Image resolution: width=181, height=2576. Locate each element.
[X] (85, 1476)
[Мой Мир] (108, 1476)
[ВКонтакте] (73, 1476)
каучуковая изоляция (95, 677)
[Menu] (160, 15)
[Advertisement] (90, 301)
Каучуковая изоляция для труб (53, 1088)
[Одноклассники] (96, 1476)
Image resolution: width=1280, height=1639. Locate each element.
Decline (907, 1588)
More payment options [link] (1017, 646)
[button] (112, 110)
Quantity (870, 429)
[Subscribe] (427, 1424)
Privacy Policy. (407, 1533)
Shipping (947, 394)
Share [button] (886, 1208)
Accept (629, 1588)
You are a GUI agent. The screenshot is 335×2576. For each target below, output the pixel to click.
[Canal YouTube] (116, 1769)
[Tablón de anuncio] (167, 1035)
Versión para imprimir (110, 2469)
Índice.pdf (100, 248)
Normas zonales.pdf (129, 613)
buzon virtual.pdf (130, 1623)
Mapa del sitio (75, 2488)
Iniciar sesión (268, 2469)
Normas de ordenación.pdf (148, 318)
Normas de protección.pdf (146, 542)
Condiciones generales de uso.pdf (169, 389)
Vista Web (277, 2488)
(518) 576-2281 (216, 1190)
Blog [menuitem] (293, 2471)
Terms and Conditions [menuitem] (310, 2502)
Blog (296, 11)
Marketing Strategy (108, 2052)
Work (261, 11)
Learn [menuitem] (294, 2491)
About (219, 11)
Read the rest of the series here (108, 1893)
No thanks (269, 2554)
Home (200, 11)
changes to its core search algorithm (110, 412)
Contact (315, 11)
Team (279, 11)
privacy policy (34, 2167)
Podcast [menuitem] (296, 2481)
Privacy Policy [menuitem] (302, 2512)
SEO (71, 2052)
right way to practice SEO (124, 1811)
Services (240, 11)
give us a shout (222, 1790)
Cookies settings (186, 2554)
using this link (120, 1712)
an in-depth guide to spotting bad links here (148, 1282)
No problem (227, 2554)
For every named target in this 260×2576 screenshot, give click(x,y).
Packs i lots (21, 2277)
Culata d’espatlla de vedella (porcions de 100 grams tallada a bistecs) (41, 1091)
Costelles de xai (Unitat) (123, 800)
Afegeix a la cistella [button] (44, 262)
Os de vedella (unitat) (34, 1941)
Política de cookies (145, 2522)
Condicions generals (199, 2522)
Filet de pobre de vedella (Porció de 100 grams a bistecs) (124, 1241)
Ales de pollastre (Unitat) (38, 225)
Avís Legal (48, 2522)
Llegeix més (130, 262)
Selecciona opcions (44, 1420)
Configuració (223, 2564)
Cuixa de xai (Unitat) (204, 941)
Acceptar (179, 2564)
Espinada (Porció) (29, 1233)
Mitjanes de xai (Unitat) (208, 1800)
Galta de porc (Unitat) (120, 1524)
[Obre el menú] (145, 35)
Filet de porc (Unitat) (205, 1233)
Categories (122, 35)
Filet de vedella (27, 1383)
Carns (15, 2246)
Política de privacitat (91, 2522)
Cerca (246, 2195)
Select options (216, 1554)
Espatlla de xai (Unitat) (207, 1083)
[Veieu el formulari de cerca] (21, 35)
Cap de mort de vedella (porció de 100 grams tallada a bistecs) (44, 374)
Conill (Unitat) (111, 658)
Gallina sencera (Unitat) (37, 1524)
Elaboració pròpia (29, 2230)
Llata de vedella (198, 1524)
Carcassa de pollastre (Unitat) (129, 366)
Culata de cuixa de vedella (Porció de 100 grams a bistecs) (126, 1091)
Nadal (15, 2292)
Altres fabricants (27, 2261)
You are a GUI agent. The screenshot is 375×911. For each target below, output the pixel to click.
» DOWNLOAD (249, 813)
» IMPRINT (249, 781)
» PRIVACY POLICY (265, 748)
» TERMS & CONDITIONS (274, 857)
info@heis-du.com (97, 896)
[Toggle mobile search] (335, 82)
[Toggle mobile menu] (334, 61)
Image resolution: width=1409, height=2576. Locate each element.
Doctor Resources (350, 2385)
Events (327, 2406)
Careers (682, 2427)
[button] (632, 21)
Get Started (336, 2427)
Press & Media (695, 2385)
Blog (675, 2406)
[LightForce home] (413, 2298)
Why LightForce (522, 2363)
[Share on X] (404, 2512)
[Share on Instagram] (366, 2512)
◇ ◇ ◇ ◇
• Requirement
Starting at the line that has "Cuixa de xai (Unitat) (204, 941)" and ending at the line that has "Why LightForce (522, 2363)", please write out the lines above exactly, leaving out all others.

• Solution to the problem
Cuixa de xai (Unitat) (204, 941)
Acceptar (179, 2564)
Espinada (Porció) (29, 1233)
Mitjanes de xai (Unitat) (208, 1800)
Galta de porc (Unitat) (120, 1524)
[Obre el menú] (145, 35)
Filet de porc (Unitat) (205, 1233)
Categories (122, 35)
Filet de vedella (27, 1383)
Carns (15, 2246)
Política de privacitat (91, 2522)
Cerca (246, 2195)
Select options (216, 1554)
Espatlla de xai (Unitat) (207, 1083)
[Veieu el formulari de cerca] (21, 35)
Cap de mort de vedella (porció de 100 grams tallada a bistecs) (44, 374)
Conill (Unitat) (111, 658)
Gallina sencera (Unitat) (37, 1524)
Elaboració pròpia (29, 2230)
Llata de vedella (198, 1524)
Carcassa de pollastre (Unitat) (129, 366)
Culata de cuixa de vedella (Porció de 100 grams a bistecs) (126, 1091)
Nadal (15, 2292)
Altres fabricants (27, 2261)
You are a GUI agent. The screenshot is 375×911. For each target below, output the pixel to click.
» DOWNLOAD (249, 813)
» IMPRINT (249, 781)
» PRIVACY POLICY (265, 748)
» TERMS & CONDITIONS (274, 857)
info@heis-du.com (97, 896)
[Toggle mobile search] (335, 82)
[Toggle mobile menu] (334, 61)
Image resolution: width=1409, height=2576. Locate each element.
Doctor Resources (350, 2385)
Events (327, 2406)
Careers (682, 2427)
[button] (632, 21)
Get Started (336, 2427)
Press & Media (695, 2385)
Blog (675, 2406)
[LightForce home] (413, 2298)
Why LightForce (522, 2363)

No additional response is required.